His winter season with the Waikiki Beach Boys was a revival in more than one way. The Hawaiian Baseball League began play again after a nine-year hiatus and San Francisco sent some of their best and brightest to the Big Island to work on their games in the winter league.

Minicozzi's power hitting highlighted a fine campaign where he again hit for average. He hit four home runs in Waikiki, as many as he hit in San Jose but in 115 at bats versus 495 with the Giants. He did exactly what he needed to do when came to Waikiki: he learned to drive the ball.

Working with a familiar manager and overall great baseball man helped Minicozzi as well. Lenn Sakata has coached in San Jose in some capacity for the last eight years and has guided the club as manager for five seasons. Sakata returned home to Hawaii to coach future stars including his own players.

Minicozzi also returned to third base in the HWB after playing second in San Jose. The defensive results were about the same; 12 errors in San Jose, 4 errors in Waikiki.

He collected recognition for his performance in the winter league in postseason All-Star selection and when he won the Player of the Week Award for the week of October 29. In that week he hit .391 with ten RBI and six runs scored.

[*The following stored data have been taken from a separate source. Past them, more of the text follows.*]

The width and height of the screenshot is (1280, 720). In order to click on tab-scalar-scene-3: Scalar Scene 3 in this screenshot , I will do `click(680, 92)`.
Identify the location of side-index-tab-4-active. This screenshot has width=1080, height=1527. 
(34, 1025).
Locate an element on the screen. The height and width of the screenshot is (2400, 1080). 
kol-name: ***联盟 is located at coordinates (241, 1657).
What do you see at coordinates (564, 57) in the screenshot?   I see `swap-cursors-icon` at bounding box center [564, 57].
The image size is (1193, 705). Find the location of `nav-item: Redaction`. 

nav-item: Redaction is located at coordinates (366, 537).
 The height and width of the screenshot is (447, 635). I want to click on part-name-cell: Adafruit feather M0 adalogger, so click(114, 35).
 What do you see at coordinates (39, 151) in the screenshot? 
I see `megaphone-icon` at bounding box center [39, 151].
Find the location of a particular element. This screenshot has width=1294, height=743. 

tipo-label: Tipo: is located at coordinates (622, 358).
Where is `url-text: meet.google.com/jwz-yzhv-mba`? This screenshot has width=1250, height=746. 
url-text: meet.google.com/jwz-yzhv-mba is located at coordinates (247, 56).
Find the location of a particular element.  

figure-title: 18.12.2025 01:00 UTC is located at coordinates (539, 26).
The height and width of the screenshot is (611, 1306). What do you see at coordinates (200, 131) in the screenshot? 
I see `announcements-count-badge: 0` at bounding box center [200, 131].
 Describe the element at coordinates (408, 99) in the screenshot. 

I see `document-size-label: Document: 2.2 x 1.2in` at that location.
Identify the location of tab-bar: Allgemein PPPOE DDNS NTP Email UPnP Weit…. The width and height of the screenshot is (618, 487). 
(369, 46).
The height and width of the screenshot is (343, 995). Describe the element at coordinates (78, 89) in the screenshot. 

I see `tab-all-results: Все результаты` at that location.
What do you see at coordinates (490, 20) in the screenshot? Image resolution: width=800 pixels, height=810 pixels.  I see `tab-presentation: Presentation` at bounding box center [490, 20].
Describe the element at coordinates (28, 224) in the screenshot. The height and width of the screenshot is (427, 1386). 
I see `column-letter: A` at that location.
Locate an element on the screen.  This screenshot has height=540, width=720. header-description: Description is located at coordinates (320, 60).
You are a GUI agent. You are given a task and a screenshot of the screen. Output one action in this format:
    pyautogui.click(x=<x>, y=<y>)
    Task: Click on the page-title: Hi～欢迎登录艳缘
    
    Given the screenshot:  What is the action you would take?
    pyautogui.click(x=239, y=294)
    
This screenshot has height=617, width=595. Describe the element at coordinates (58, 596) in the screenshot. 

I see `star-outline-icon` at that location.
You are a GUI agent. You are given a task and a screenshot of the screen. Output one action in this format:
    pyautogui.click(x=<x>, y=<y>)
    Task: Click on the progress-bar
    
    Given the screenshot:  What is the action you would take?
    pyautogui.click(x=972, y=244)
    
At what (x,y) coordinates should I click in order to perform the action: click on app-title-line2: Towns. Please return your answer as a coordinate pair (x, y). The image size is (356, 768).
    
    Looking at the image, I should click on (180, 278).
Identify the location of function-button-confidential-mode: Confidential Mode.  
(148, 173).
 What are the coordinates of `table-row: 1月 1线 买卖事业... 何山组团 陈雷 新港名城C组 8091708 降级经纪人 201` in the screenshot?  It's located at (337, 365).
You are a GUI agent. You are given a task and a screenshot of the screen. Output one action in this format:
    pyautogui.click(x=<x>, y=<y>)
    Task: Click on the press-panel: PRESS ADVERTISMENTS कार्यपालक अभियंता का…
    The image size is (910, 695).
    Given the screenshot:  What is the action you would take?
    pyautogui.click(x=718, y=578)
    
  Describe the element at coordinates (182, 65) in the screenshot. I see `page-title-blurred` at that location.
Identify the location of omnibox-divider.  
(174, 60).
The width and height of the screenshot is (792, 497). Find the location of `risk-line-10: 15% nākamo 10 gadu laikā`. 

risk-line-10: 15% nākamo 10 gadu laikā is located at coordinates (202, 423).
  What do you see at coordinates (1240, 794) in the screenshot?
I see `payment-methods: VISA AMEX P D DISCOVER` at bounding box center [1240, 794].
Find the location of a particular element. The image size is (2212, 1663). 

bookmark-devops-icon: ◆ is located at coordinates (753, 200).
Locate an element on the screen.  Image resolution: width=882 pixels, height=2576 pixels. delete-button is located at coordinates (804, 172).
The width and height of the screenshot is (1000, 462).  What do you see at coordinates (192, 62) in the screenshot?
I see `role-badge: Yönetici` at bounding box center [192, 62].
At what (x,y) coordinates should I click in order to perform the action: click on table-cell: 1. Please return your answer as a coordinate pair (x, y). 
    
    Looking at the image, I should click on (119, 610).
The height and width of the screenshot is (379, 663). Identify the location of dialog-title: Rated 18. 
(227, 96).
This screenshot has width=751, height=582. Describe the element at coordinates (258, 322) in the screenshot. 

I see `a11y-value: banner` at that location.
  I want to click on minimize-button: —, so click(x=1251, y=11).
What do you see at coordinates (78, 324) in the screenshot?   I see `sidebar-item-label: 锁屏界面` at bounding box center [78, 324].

If he looks like the same player he was going into the 2006 season, look again. Look back at his college stats and see he could hit then--.342 and .319 batting averages in his last two seasons at East Carolina University--and he can hit now after two seasons in professional baseball. A fielder who can play up the middle and at the hot corner with a good arm is adding to his abilities and just tapped into power potential that could develop with time and patience.

At the lower levels of the minors, where Minicozzi might stick while he figures out the new tools at his disposal, improvement looks pretty drastic and then has a tendency to level off. This infielder will live up to expectations if those expectations are kept consistent with the results of his progress. Long story short, he's growing, and that growth could make a difference down the road, just as it did for the Giants and the Beach Boys in 2006.